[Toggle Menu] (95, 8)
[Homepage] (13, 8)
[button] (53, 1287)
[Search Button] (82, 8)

—————

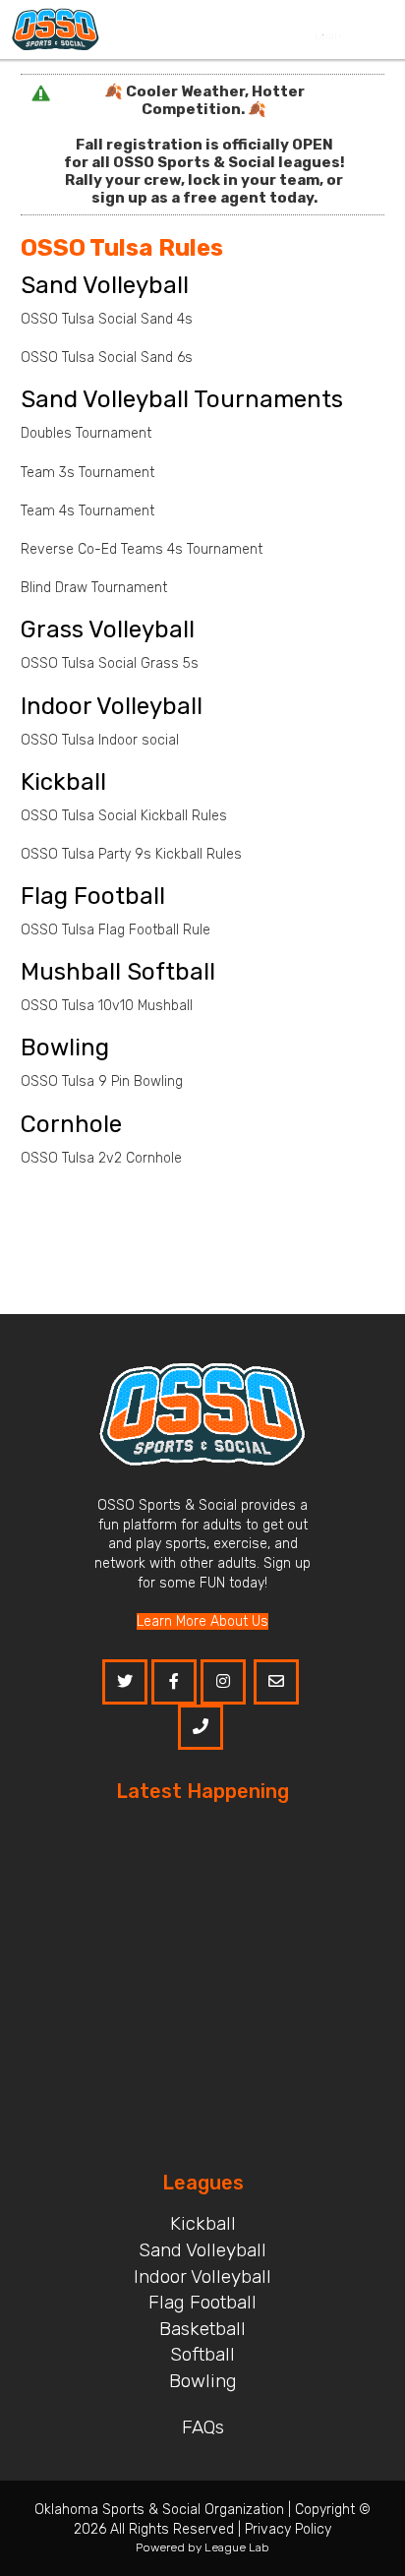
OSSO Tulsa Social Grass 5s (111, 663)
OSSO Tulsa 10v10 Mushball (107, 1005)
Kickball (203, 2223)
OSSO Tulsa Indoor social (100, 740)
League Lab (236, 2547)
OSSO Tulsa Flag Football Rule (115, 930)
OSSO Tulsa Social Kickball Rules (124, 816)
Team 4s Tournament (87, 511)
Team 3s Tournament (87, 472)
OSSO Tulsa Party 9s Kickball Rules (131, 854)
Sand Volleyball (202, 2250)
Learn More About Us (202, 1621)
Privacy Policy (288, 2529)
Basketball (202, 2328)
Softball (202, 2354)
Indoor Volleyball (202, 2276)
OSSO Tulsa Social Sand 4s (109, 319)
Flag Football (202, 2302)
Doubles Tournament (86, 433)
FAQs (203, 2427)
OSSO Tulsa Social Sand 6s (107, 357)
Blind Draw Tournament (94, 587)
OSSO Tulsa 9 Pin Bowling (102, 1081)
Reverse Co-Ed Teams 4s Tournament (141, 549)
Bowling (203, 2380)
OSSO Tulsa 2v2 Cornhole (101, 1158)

—————

Reproduce each line above that contains "OSSO".

:: Written solution ::
OSSO Tulsa Social Grass 5s (111, 663)
OSSO Tulsa 10v10 Mushball (107, 1005)
OSSO Tulsa Indoor social (100, 740)
OSSO Tulsa Flag Football Rule (115, 930)
OSSO Tulsa Social Kickball Rules (124, 816)
OSSO Tulsa Party 9s Kickball Rules (131, 854)
OSSO Tulsa Social Sand 4s (109, 319)
OSSO Tulsa Social Sand 6s (107, 357)
OSSO Tulsa 9 Pin Bowling (102, 1081)
OSSO Tulsa 2v2 Cornhole (101, 1158)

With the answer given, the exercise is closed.